_EXERCISE REQUIREMENTS:_
- a) Print the stretch of the Part D article from "As prescription drug" through "patients identify problems.", word for word.
- b) Answer these questions using the Part D article:
(i) In what month did CMS release its annual capitation rates and payment policies letter?
(ii) What is the maximum number of prescribers given in the report's findings on egregious overutilization?
(iii) Which opioid products were most often identified as potentially overprescribed?
- c) Resume the Part D article after its last sentence.

_DOCUMENT TEXT:_
::::
As prescription drug abuse and misuse continues to increase, CMS is asking Medicare Part D sponsors (private insurance companies that provide drug coverage to beneficiaries) to step up efforts to help physicians, pharmacists, and patients identify problems. 

In April, CMS released its annual capitation rates and payment policies letter. It includes a section focusing on “Improving Drug Utilization Review Controls in Part D,” which outlines additional steps sponsors must take when they suspect overutilization of medication is occurring.

According to the CMS announcement, the additional steps required stem from a recent Government Accountability Office report, which summarizes findings of “egregious overutilization” of medications by Part D beneficiaries obtaining medications from a minimum of five different prescribers and a maximum of 50 prescribers.

“The medications most often identified as being potentially overprescribed were those opioid products containing hydrocodone followed distantly by oxycodone containing products,” the announcement states. “Therefore, we are focusing on addressing overutilization of opioids beginning [in calendar year] 2013.”
::::
_INFORMATION GIVEN:_
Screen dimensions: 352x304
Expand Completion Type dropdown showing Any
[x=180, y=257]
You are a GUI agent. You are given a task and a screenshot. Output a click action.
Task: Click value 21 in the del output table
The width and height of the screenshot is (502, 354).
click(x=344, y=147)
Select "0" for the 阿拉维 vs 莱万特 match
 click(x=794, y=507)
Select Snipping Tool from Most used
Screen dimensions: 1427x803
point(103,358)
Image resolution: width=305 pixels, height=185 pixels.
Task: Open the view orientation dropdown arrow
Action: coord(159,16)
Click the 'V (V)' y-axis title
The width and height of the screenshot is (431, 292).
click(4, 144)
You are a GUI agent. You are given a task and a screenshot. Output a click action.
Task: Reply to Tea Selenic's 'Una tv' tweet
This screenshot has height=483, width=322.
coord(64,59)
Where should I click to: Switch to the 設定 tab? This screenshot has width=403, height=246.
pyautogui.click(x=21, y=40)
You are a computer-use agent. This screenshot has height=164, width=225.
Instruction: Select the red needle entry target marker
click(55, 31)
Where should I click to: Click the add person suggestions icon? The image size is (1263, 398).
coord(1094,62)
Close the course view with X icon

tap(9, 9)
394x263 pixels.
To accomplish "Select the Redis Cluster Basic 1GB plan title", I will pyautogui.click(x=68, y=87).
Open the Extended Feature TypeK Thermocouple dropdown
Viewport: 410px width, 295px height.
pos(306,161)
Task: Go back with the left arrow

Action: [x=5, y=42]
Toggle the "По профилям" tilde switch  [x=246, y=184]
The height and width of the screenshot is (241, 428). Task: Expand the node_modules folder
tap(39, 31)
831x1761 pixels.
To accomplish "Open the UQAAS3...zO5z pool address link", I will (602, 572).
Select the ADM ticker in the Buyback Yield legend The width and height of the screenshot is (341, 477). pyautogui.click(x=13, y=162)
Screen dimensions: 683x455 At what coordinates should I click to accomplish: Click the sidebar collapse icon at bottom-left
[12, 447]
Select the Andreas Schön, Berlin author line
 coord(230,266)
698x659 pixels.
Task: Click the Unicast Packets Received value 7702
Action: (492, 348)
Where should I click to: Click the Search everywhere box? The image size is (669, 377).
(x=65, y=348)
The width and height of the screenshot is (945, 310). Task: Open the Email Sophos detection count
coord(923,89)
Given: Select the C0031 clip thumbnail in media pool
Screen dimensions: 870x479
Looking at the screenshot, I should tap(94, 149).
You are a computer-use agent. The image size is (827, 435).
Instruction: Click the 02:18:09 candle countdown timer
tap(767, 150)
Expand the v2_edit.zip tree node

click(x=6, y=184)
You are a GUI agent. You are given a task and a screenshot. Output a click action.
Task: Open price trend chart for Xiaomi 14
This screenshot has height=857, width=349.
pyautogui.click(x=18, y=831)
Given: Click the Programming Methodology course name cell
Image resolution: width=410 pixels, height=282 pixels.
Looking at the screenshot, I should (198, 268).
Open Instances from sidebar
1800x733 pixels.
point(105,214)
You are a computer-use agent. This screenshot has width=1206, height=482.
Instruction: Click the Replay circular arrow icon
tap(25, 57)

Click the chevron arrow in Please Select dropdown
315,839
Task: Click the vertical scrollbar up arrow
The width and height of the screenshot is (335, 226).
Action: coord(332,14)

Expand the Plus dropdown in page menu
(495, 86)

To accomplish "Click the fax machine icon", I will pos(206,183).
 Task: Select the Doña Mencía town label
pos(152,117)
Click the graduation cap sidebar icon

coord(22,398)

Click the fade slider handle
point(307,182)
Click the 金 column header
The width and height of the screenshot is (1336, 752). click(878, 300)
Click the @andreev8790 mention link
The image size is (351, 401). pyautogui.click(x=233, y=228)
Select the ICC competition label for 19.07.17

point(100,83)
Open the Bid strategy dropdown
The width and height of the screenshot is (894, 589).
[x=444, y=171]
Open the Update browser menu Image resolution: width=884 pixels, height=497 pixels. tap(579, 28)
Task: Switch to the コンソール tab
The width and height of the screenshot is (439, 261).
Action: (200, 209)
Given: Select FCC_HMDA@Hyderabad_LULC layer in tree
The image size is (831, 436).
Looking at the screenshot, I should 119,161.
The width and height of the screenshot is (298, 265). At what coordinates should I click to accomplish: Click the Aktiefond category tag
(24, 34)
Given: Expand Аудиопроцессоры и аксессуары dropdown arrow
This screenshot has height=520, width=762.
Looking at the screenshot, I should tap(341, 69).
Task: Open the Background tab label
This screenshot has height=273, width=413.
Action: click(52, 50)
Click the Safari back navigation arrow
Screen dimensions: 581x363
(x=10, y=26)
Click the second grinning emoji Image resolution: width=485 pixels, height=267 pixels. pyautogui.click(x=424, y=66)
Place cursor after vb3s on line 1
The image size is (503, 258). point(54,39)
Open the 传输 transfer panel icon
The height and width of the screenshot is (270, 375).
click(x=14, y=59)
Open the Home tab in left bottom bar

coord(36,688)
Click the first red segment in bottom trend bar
::::
_ANSWER SET:_
- a)
As prescription drug abuse and misuse continues to increase, CMS is asking Medicare Part D sponsors (private insurance companies that provide drug coverage to beneficiaries) to step up efforts to help physicians, pharmacists, and patients identify problems.

- b)
(i) April
(ii) 50
(iii) Opioid products containing hydrocodone

- c)
Those efforts include a requirement that Part D sponsors create and monitor Part D utilization reports to identify patterns of duplicative drug use over sustained periods of time and/or across multiple drug products that relate to opioid prescriptions. If sponsors do identify a possible problem, clinicians employed by the health plans are to discuss the problem with the physician who prescribed the medication.

If for some reason medical necessity for the medication cannot be established, the sponsor may implement beneficiary-level edits at point of sale at all network pharmacies. That will result in the rejection of claims or quantities of medication, according to CMS.

Though some physicians may dislike increased involvement on behalf of Part D sponsors, it may be necessary at times, Barbara Sullivan, associate director at the Utah Addiction Center at the University of Utah in Salt Lake City, said in an e-mail to Physicians Practice.

“Recently docs in Florida have come under scrutiny because people from all over the country have gone to Florida to get multiple opiate prescriptions filled,” she pointed out. “Then these folks have returned to their home states and sold the drugs on the streets.”

In fact, according to NPR, physicians in Florida prescribe 10 times more oxycodone pills than doctors in every other state in the country combined.

In addition, while many states have prescription drug registries, sometimes physicians fail to check them prior to prescribing medication to patients, said Sullivan. “The additional steps of proving medical necessity and clinical case management [written into the April announcement] may make it more difficult for people to 'doctor shop,'” she said.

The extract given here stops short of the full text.